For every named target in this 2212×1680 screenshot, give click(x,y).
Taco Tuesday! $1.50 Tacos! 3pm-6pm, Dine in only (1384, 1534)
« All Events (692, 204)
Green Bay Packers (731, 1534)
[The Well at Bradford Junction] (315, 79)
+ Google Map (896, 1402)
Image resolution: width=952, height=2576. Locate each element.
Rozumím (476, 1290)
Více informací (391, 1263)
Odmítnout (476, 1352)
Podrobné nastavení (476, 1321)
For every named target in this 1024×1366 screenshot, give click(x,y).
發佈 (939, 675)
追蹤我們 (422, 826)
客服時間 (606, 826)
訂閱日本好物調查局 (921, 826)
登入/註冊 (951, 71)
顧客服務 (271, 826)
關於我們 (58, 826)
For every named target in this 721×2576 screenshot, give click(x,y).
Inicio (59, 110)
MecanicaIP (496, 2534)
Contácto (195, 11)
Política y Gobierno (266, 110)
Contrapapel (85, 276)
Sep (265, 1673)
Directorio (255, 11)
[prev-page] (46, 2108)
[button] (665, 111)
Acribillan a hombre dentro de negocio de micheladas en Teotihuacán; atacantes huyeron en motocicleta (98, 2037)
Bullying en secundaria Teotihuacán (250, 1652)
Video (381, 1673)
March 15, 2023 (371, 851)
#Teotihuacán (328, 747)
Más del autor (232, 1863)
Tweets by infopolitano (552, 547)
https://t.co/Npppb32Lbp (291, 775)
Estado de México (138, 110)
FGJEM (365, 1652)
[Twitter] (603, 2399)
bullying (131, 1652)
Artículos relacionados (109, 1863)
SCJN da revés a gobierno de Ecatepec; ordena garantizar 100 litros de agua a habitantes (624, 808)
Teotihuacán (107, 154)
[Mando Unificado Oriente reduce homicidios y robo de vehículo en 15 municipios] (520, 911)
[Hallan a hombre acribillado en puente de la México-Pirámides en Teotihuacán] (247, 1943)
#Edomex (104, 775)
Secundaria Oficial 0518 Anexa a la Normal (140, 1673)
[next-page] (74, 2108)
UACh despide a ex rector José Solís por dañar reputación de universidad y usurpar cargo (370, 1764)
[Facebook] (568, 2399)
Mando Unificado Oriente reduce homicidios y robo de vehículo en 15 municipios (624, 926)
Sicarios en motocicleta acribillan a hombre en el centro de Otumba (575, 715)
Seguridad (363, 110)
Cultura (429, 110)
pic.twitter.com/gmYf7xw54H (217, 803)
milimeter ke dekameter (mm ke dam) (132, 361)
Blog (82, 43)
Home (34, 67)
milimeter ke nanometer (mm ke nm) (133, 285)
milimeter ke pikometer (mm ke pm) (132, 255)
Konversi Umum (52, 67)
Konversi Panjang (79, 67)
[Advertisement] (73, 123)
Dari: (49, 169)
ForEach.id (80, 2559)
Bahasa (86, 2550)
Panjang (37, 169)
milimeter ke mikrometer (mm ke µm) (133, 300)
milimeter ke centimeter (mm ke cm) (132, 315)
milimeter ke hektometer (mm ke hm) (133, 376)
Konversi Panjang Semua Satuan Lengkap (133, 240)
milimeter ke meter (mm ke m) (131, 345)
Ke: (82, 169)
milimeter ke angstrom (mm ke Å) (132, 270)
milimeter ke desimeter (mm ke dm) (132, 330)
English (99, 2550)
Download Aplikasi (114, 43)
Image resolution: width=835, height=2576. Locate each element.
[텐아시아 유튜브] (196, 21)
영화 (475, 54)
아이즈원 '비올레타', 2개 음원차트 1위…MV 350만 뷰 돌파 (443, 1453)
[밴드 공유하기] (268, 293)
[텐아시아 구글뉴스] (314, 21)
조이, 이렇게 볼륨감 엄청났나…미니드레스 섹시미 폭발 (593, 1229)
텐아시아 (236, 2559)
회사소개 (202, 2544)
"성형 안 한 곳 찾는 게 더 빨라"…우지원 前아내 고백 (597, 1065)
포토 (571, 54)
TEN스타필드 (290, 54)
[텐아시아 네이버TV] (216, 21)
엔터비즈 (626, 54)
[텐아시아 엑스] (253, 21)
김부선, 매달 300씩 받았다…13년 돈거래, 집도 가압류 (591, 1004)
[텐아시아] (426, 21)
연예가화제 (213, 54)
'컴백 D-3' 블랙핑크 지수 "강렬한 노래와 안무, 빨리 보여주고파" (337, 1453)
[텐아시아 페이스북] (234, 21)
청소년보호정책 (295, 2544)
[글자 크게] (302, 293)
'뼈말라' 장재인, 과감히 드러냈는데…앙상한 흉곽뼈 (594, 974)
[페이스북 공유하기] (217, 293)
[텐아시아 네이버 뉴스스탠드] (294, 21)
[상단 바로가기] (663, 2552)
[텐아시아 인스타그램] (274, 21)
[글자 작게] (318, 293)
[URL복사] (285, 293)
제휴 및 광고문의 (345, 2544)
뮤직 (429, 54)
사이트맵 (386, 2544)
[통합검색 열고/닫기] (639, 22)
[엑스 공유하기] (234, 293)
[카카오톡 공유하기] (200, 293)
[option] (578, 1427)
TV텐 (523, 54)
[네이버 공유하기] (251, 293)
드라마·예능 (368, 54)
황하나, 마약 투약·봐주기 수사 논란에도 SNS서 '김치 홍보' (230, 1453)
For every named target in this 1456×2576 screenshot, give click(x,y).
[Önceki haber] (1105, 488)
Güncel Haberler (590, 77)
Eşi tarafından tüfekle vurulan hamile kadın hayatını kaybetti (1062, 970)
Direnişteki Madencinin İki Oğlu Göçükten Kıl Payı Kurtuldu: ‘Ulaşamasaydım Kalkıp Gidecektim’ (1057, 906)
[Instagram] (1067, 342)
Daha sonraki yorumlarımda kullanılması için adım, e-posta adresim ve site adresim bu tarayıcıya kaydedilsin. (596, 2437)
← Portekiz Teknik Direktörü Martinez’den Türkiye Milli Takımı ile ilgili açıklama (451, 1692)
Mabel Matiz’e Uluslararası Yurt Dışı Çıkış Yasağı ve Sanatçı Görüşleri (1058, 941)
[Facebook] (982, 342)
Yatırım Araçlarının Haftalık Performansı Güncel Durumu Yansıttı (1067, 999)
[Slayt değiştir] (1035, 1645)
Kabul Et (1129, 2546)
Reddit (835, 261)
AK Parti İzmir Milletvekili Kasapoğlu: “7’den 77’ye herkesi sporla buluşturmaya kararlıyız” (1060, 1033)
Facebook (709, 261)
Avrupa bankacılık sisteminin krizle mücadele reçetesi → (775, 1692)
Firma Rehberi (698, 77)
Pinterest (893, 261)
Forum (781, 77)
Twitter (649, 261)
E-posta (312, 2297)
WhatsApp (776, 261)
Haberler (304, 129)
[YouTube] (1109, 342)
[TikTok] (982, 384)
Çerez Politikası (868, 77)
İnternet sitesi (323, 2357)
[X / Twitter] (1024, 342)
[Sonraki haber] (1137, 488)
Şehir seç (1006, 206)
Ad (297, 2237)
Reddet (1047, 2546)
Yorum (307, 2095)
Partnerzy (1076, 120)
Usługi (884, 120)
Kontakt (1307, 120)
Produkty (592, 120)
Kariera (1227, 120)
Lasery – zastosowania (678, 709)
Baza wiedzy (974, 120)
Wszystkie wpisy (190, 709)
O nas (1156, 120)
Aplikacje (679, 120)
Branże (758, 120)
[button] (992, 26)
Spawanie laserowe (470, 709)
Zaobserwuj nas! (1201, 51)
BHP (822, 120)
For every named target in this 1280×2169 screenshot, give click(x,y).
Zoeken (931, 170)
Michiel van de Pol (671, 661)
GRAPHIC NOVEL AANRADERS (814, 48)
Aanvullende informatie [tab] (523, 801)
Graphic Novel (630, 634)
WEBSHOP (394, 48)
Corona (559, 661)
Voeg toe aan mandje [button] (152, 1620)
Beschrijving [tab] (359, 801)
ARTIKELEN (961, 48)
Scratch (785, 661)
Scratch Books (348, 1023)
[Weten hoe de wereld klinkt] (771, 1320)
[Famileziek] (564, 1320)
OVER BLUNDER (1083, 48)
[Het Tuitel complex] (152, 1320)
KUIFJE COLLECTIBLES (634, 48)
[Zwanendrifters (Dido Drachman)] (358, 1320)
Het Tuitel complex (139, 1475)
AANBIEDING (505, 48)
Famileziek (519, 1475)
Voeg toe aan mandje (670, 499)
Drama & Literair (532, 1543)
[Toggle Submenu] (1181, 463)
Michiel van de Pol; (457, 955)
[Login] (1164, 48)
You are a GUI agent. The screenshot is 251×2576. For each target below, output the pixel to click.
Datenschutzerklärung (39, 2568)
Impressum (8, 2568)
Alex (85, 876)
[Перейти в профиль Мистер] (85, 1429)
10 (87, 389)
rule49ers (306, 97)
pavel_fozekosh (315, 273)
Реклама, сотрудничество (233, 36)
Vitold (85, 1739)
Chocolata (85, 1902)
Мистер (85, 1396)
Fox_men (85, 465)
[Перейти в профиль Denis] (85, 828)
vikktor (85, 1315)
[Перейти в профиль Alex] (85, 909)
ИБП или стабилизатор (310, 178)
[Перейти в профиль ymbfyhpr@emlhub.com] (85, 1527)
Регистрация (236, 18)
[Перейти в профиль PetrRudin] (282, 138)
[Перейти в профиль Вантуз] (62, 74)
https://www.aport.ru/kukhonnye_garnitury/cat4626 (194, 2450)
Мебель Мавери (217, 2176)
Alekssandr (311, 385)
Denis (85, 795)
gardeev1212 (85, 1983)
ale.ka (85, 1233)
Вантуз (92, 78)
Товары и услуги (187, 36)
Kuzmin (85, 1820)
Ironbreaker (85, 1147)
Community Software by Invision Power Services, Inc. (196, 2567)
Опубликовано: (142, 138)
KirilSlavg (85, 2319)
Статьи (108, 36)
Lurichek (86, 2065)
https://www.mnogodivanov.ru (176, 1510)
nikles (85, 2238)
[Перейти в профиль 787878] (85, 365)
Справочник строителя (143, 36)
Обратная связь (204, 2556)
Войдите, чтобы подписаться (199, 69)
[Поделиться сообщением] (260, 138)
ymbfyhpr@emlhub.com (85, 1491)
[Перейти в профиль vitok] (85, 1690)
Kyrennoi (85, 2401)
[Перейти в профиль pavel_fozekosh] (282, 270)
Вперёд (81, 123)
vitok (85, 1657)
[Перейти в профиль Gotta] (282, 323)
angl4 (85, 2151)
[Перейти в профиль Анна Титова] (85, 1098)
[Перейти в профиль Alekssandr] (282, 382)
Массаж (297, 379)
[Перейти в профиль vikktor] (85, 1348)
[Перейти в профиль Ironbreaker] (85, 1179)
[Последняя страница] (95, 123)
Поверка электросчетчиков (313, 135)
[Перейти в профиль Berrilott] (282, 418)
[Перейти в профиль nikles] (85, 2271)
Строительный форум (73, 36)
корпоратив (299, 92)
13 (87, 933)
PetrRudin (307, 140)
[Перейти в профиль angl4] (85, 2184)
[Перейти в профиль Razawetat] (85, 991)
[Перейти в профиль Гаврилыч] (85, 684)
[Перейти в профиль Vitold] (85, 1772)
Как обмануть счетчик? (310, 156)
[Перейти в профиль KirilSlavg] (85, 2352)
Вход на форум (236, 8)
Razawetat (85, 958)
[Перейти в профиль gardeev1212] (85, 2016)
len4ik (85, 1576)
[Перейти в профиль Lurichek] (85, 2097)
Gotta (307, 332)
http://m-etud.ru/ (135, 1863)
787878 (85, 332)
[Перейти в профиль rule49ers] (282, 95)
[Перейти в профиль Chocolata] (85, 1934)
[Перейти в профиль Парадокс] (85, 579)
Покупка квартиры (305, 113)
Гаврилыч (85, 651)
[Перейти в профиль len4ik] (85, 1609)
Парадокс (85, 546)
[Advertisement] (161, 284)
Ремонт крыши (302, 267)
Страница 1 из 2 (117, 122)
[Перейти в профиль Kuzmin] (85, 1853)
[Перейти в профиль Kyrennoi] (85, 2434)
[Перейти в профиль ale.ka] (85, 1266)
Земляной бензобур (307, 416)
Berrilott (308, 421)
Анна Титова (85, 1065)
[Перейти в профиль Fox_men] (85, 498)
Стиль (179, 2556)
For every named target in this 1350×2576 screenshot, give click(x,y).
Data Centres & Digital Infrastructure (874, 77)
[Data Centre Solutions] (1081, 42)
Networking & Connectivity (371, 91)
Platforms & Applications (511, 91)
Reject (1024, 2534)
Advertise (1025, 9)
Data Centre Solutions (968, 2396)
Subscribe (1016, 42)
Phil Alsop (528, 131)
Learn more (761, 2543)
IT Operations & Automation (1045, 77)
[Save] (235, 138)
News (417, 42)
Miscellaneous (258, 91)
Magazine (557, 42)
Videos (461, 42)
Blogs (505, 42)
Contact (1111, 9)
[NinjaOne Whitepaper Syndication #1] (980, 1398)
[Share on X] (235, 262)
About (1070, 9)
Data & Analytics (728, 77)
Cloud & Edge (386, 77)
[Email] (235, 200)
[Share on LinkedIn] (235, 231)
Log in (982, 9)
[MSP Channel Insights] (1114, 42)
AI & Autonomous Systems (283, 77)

What to work on
Every line in the listing that holds the string "PetrRudin" should be copied out.

Expected answer
[Перейти в профиль PetrRudin] (282, 138)
PetrRudin (307, 140)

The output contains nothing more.